Fires that surge at night are tougher to fight and included the Lahaina, Hawaii fire in 2023, the Jasper fire in Alberta in 2024 and the Los Angeles fires in 2025. It is not just the duration of the fires that is getting extended. The calendar is too. The number of days with fire-prone weather increased by 44%, which effectively added 26 days over the past half century. The authors of the study warn that with Earth’s warming atmosphere, the situation is likely to get worse.

The Canadian researchers analyzed nearly 9,000 larger fires from 2017 to 2023 using a weather satellite and other tools to get hour-by-hour data on atmospheric conditions during the fires, such as humidity, temperature, wind, rain and fuel moisture levels. They created a computer model that correlated weather conditions and fire status and applied to historical data in Canada and the United States from 1975 to 2106.

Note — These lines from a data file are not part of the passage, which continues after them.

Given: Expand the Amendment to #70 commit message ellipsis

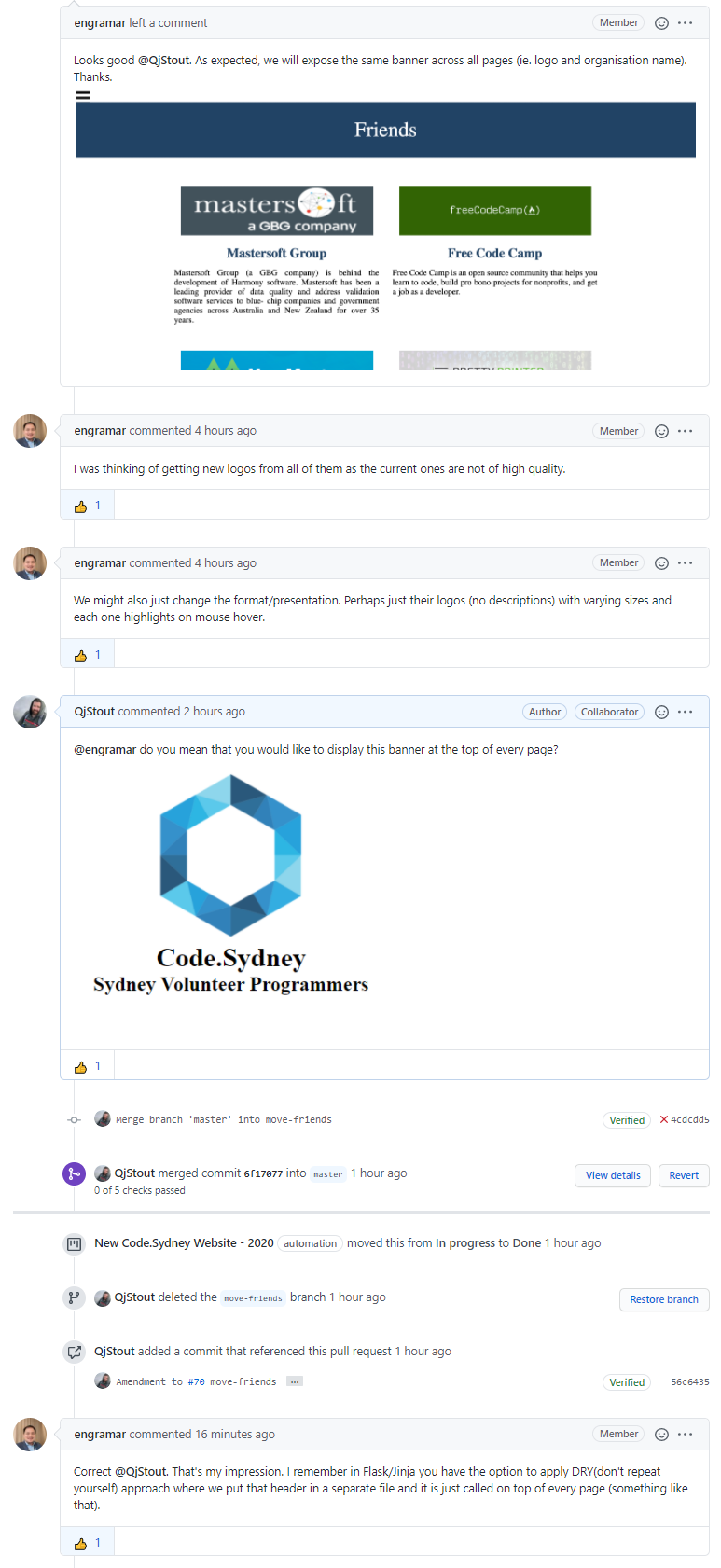Looking at the screenshot, I should click(295, 1381).
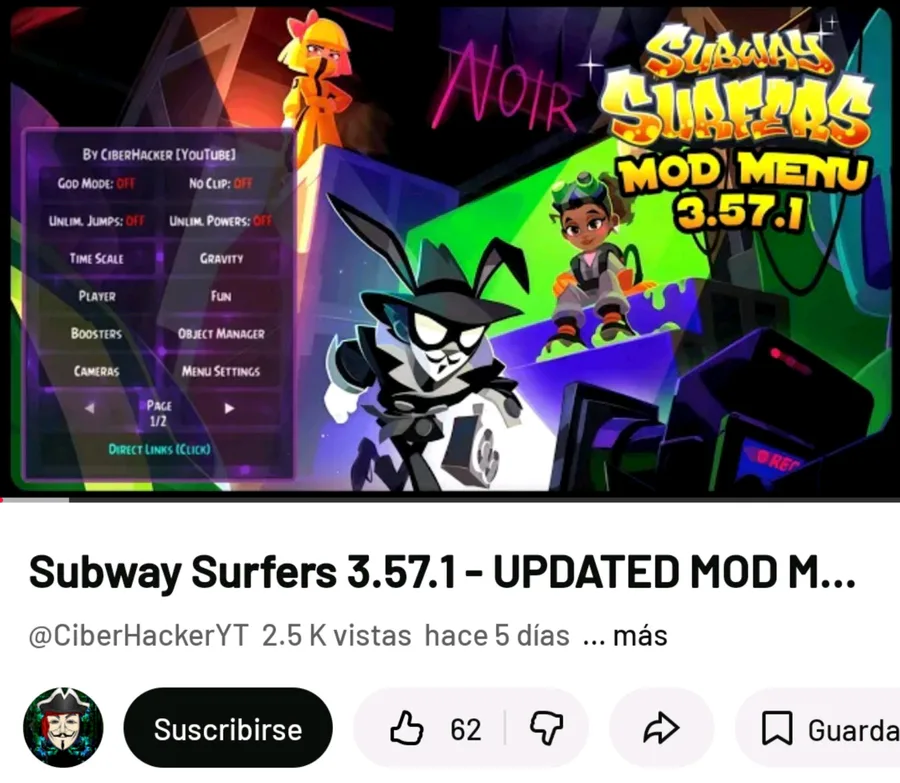Open the Object Manager menu entry
This screenshot has width=900, height=783.
[x=221, y=334]
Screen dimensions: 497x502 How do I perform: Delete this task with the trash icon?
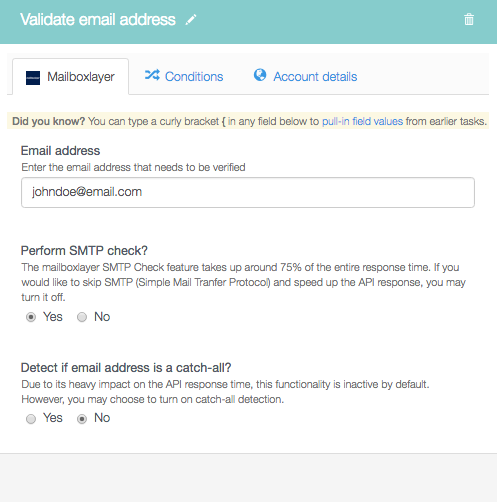[469, 19]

Scientists have long said heat-trapping gases from the burning of coal, oil and natural gas make nights warm faster than days because of increased cloud cover that absorbs and re-emits heat down to Earth at night like a blanket. Since 1975, summers in the contiguous U.S. have seen nighttime lowest temperature warm by 1.4 degrees Celsius, while daytime highest temperatures have gone up 1.2 degrees Celsius, according to the NOAA.

Wildfires often coincide with drought, especially extreme drought, which means not only drier air, but hotter drier air that sucks up more moisture from the ground and plants, making fuels for fire more flammable. In a drought, there is often a vicious circle of drying and when it is quite dry, a warmer atmosphere has more power to suck moisture out of fuels. Just as warmer nights especially in heat waves don’t let the body recover, the warmer nights are not allowing forests to recover. It can take weeks for dead fuel to recover their lost moisture and be less fire-prone.

From 2016 to 2025, wildfires in the United States on average burned an area the size of Massachusetts each year, slightly more than 28,500 square kilometers. That’s 2.6 times the average burn area of the 1980s, according to the National Interagency Fire Center. Canada’s land burned on average for the last 10 years is 2.8 times more than during the 1980s, according to the Canadian Interagency Forest Fire Centre.

Source : Associated Press via Yahoo News.

The wildfires in Georgia, described in my post of April 25, 2026, confirm this alarming situation. More than 143 structures have been destroyed. The event prompted evacuation orders in several communities threatened by the rapidly spreading flames, fueled by dry conditions and strong winds. The fire has ravaged an area of ​​over 16,000 hectares.